### Job
Render the data below as a numbered list with blank lines removed, and leave out the pictures.
----------------------------------------
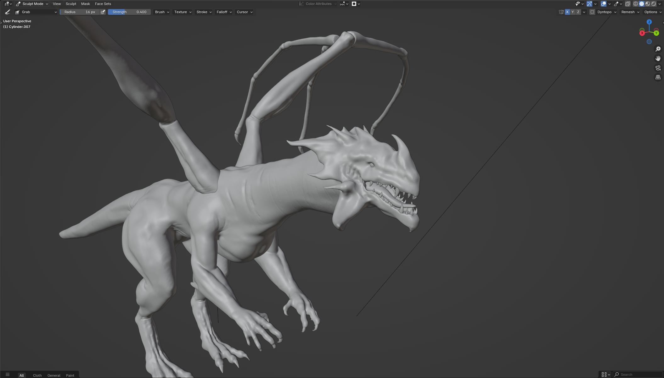Toggle the camera view icon
Image resolution: width=664 pixels, height=378 pixels.
658,68
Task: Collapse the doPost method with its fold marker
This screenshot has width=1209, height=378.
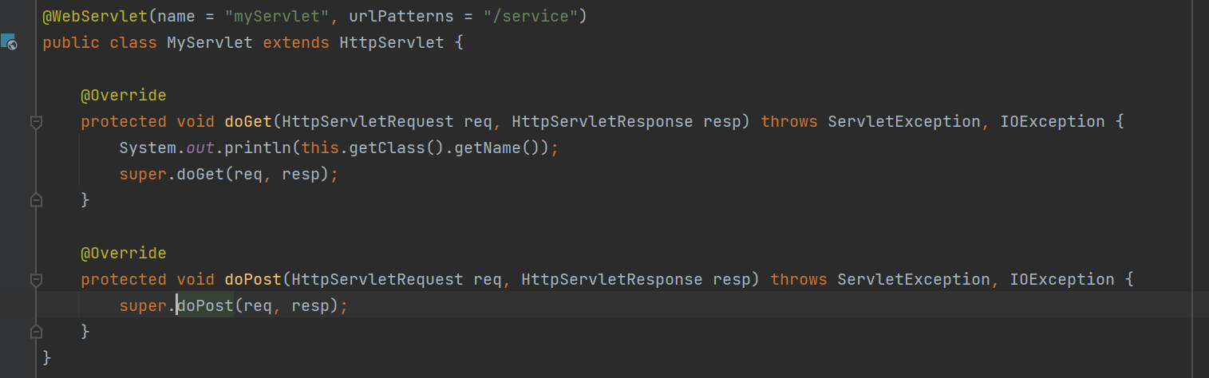Action: (35, 280)
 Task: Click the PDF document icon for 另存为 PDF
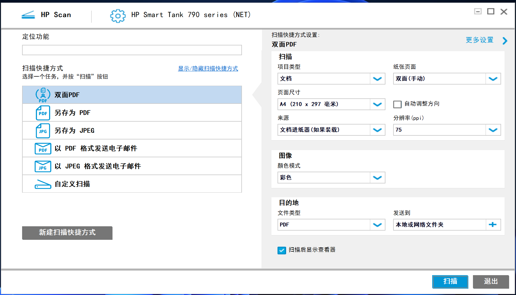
----------------------------------------
### Full answer
1. Toggle the camera view icon
2. Image resolution: width=664 pixels, height=378 pixels.
3. 658,68
4. Task: Collapse the doPost method with its fold marker
5. This screenshot has width=1209, height=378.
6. Action: (35, 280)
7.  Task: Click the PDF document icon for 另存为 PDF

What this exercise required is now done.